● **Record list**

+ + +

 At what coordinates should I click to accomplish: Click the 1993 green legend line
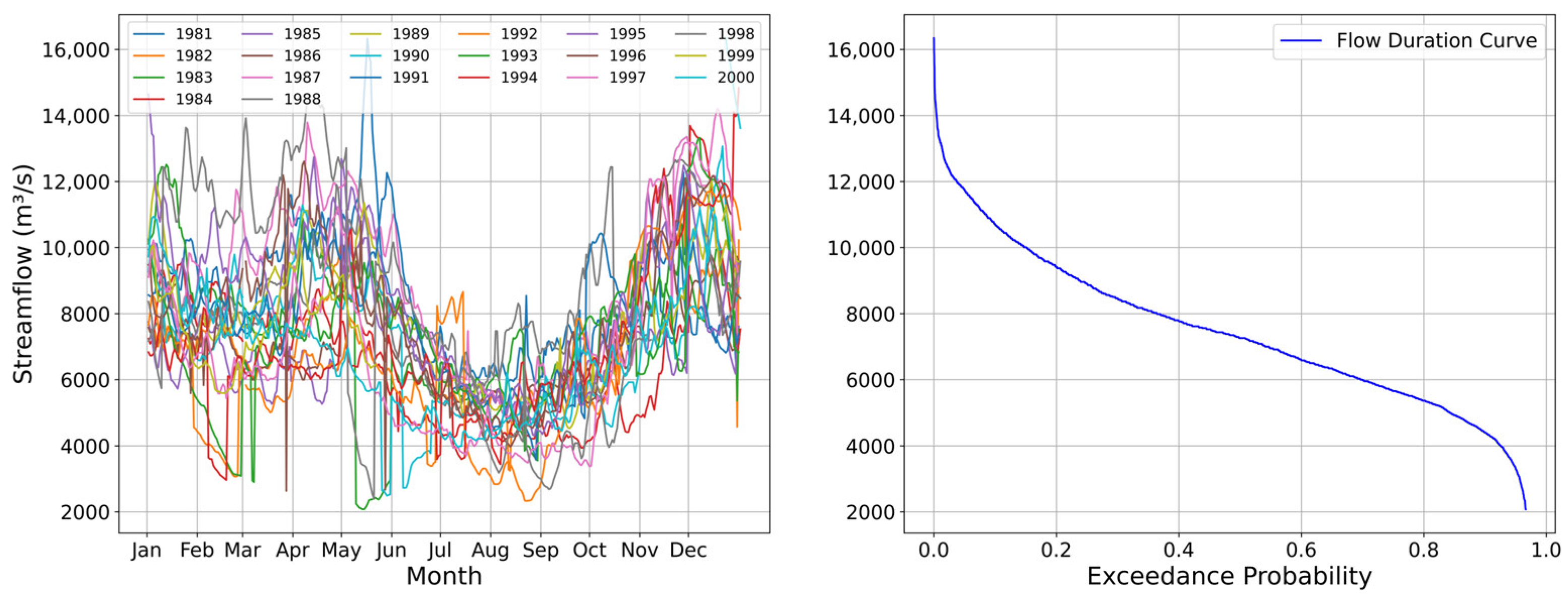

+ + +

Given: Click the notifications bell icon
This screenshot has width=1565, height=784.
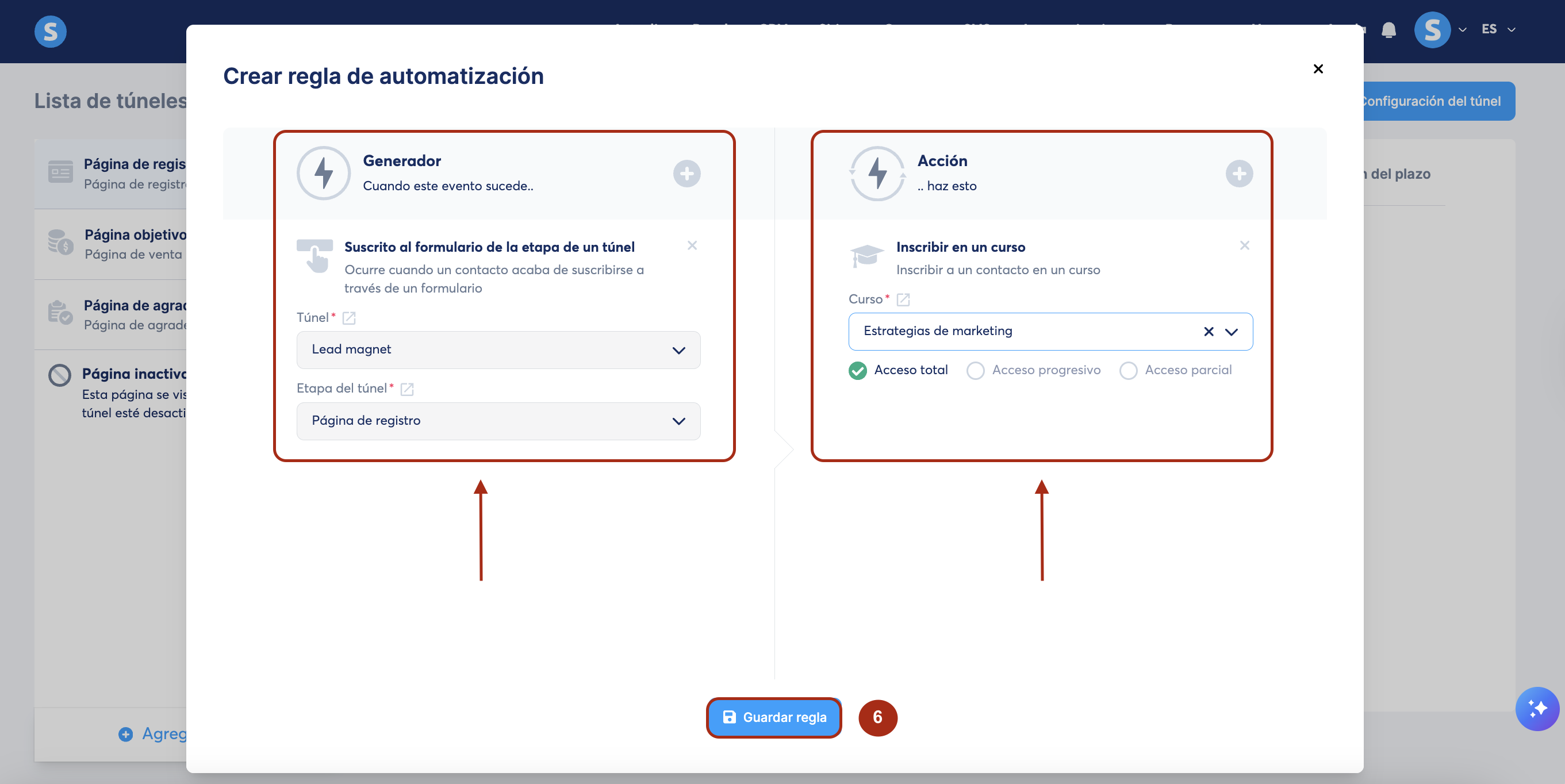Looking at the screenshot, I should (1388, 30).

+ + +

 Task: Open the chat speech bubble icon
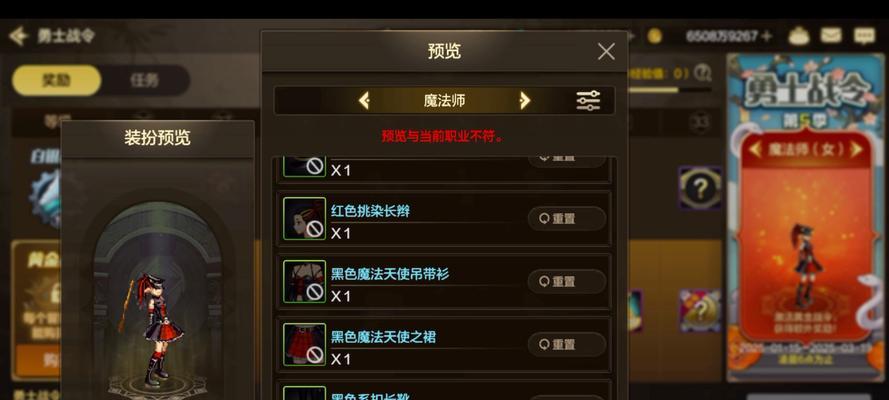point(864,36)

+ + +

● **Stated exercise**
Give the entries from the line containing "Given: Click the notifications bell icon" through the line containing "Looking at the" as a two-column CSV with columns named ask and response. Put one row per entry, each value in a single quoted field with line breaks turned into spaces, and leave the pictures out.

● **Correct answer**
ask,response
"Given: Click the notifications bell icon This screenshot has width=1565, height=784.","Looking at the screenshot, I should (1388, 30)."